If on the other hand it’s a varchar (or char because the length is constant), then it needs to go to its own dimension table. For example: ‘2010-03-11’ (snapshot date), ‘2010-14’ (snapshot week) and ‘2010-03’ (snapshot month).
There is one more thing I need to mention: junk dimension (Kimball’s term). We could (sometimes should) combine dimensions with one attribute into a junk dimension.

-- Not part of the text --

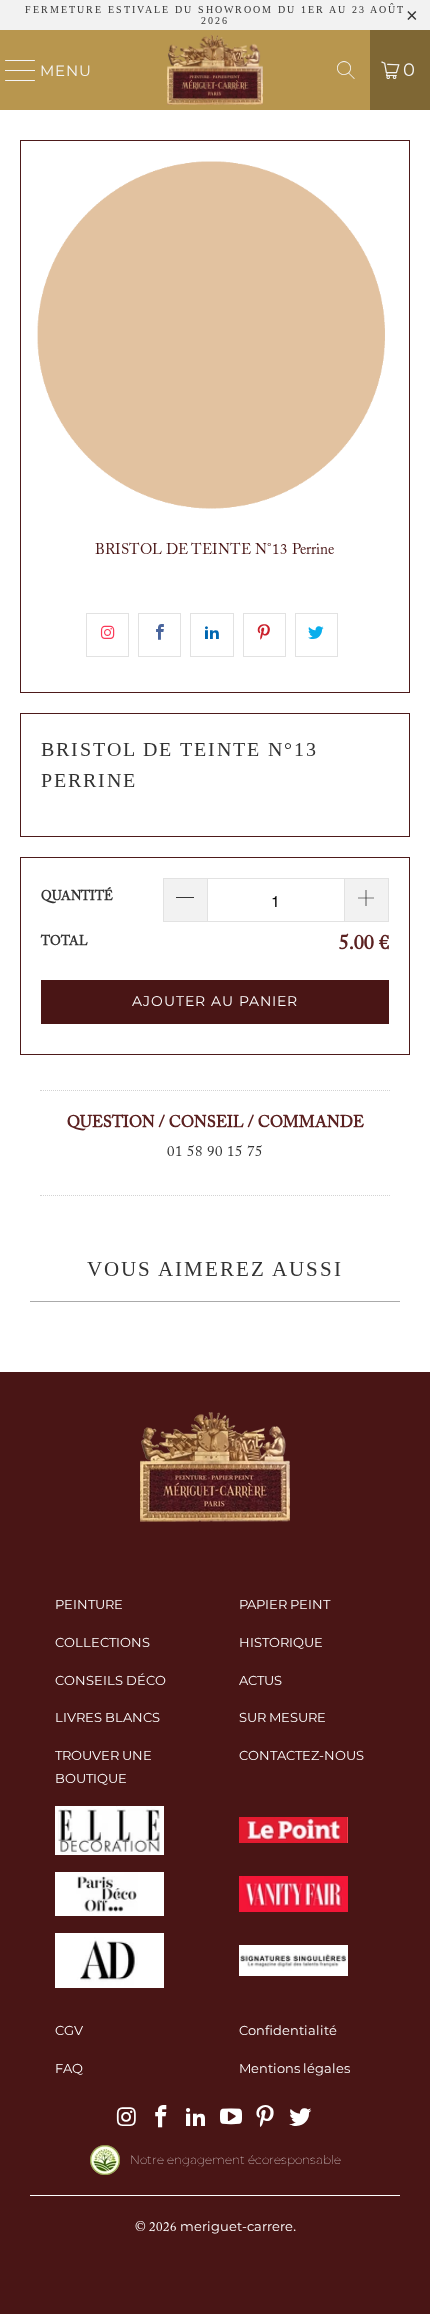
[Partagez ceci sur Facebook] (159, 635)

VR, 30/9/13: one other factor that we need to consider is the cardinality of the attribute column. Cardinality in database design means “degree of value uniqueness”. An DD attribute with very high cardinality such as order number, transaction ID and invoice ID, should probably be left in the fact table. This is the convention, which was recommended in Kimball’s Data Warehouse Toolkit book (put DD in fact table). But if the DD has very low cardinality (status for example), i would argue that it is beneficial to put it in a separate fact table. Factor #3 above (there will be another attribute) would be applicable to Status DD. Status could have 3 attributes, not just 1: account status code (A, C, S), account status (Active, Closed, Suspended), and account status description (explaining that Suspended means in dispute pending investigation).